Written request ->
Copy the data below verbatim, from the line containing "Where should I click to: Click the plus" through the line containing "Image resolution: width=719", with both lines included.

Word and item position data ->
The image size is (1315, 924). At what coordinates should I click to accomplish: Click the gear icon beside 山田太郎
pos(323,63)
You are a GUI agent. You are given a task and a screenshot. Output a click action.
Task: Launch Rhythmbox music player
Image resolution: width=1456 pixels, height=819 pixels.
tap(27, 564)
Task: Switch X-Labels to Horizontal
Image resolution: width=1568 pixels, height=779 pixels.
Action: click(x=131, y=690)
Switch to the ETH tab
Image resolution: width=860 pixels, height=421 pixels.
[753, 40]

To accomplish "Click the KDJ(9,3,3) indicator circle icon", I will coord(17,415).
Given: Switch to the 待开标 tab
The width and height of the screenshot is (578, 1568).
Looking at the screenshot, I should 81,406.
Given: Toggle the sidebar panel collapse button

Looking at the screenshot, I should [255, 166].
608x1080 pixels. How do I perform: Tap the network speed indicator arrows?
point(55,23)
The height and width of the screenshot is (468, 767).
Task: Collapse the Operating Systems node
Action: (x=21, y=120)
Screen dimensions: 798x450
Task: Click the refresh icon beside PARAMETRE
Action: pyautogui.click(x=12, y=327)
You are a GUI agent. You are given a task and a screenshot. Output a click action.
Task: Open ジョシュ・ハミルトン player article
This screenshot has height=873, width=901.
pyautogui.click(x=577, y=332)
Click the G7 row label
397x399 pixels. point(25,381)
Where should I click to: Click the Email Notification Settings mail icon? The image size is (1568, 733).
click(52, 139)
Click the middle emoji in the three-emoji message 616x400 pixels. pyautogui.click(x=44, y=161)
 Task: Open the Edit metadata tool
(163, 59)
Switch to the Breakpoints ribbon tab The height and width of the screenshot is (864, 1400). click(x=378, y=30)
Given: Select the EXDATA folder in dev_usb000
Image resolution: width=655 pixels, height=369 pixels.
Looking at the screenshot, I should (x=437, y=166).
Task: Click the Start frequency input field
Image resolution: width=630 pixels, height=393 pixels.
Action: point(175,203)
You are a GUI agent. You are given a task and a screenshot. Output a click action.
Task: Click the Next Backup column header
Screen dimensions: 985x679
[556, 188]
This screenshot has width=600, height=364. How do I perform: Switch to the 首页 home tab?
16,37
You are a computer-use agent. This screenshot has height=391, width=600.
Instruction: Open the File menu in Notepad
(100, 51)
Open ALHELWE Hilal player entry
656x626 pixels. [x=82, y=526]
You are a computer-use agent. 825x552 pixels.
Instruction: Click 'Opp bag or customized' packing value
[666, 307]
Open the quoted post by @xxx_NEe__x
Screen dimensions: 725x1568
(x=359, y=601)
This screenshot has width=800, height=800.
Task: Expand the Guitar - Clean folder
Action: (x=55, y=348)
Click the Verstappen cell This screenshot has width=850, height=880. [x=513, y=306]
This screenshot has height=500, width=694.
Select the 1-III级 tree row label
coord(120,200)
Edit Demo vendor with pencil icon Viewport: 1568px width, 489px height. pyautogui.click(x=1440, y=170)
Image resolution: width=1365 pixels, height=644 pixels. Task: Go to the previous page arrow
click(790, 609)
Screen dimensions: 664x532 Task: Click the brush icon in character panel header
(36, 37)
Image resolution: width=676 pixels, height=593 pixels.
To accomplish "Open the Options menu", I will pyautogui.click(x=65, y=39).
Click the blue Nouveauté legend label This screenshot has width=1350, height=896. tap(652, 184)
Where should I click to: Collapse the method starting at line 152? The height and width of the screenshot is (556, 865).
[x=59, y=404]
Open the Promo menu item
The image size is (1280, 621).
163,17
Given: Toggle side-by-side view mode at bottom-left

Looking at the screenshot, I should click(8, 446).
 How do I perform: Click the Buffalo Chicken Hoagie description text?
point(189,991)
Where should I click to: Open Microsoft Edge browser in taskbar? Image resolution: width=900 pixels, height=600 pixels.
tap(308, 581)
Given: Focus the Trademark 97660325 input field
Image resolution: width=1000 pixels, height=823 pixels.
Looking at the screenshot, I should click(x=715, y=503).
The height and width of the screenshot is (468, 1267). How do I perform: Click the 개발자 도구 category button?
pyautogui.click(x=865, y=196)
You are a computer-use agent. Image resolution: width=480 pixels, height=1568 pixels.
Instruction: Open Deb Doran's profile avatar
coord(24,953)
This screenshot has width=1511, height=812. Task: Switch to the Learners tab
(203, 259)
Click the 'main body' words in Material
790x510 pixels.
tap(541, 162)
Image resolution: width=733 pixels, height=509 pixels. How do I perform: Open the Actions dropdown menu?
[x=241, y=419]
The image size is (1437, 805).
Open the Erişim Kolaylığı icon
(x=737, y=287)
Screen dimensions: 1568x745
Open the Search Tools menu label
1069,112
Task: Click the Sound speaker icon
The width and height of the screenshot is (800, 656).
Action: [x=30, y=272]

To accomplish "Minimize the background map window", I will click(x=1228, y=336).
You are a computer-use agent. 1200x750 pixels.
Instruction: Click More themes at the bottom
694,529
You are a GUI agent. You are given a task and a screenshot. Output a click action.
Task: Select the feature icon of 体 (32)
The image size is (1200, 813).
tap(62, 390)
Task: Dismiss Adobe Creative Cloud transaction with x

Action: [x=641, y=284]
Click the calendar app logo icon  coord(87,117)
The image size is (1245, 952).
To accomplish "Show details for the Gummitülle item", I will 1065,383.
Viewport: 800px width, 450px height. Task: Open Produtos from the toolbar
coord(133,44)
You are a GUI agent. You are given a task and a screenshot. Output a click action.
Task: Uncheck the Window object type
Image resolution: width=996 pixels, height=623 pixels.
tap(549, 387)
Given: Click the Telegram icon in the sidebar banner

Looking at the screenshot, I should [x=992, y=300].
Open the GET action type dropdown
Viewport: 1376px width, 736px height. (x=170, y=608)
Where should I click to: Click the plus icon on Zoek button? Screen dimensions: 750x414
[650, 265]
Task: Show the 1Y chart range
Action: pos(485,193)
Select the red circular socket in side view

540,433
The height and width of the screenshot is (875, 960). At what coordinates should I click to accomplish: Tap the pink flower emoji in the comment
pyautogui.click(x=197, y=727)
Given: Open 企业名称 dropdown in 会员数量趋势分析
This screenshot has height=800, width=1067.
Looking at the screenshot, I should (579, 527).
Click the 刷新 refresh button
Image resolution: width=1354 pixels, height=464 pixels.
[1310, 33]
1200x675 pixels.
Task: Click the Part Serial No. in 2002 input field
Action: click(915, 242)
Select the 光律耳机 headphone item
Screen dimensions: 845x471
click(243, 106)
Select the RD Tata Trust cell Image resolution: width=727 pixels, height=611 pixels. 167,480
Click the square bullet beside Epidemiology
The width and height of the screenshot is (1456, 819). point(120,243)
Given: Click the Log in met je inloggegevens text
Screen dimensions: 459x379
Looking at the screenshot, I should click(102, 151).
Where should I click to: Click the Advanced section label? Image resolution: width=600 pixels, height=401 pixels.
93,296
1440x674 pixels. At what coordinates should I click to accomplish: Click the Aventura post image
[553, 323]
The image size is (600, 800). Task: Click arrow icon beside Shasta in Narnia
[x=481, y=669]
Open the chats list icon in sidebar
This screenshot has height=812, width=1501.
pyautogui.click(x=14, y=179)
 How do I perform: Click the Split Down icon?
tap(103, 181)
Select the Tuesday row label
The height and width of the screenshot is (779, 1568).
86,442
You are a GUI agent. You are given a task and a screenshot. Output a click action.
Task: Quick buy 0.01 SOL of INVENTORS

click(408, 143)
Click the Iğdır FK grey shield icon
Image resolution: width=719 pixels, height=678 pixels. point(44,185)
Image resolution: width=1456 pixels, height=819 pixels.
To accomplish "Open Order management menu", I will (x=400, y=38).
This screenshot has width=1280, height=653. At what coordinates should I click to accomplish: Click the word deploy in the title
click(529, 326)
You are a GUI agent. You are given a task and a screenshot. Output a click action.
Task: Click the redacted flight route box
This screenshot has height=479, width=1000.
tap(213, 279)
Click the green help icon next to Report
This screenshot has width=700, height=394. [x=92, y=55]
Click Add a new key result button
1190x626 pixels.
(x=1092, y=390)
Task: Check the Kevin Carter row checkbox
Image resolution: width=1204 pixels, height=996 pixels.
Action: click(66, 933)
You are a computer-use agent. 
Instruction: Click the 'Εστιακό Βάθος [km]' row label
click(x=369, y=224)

Problem solution ->
Where should I click to: Click the plus icon on Zoek button? Screen dimensions: 750x414
[650, 265]
Task: Show the 1Y chart range
Action: pos(485,193)
Select the red circular socket in side view

540,433
The height and width of the screenshot is (875, 960). At what coordinates should I click to accomplish: Tap the pink flower emoji in the comment
pyautogui.click(x=197, y=727)
Given: Open 企业名称 dropdown in 会员数量趋势分析
This screenshot has height=800, width=1067.
Looking at the screenshot, I should (579, 527).
Click the 刷新 refresh button
Image resolution: width=1354 pixels, height=464 pixels.
[1310, 33]
1200x675 pixels.
Task: Click the Part Serial No. in 2002 input field
Action: click(915, 242)
Select the 光律耳机 headphone item
Screen dimensions: 845x471
click(243, 106)
Select the RD Tata Trust cell Image resolution: width=727 pixels, height=611 pixels. 167,480
Click the square bullet beside Epidemiology
The width and height of the screenshot is (1456, 819). point(120,243)
Given: Click the Log in met je inloggegevens text
Screen dimensions: 459x379
Looking at the screenshot, I should click(102, 151).
Where should I click to: Click the Advanced section label? Image resolution: width=600 pixels, height=401 pixels.
93,296
1440x674 pixels. At what coordinates should I click to accomplish: Click the Aventura post image
[553, 323]
The image size is (600, 800). Task: Click arrow icon beside Shasta in Narnia
[x=481, y=669]
Open the chats list icon in sidebar
This screenshot has height=812, width=1501.
pyautogui.click(x=14, y=179)
 How do I perform: Click the Split Down icon?
tap(103, 181)
Select the Tuesday row label
The height and width of the screenshot is (779, 1568).
86,442
You are a GUI agent. You are given a task and a screenshot. Output a click action.
Task: Quick buy 0.01 SOL of INVENTORS

click(408, 143)
Click the Iğdır FK grey shield icon
Image resolution: width=719 pixels, height=678 pixels. point(44,185)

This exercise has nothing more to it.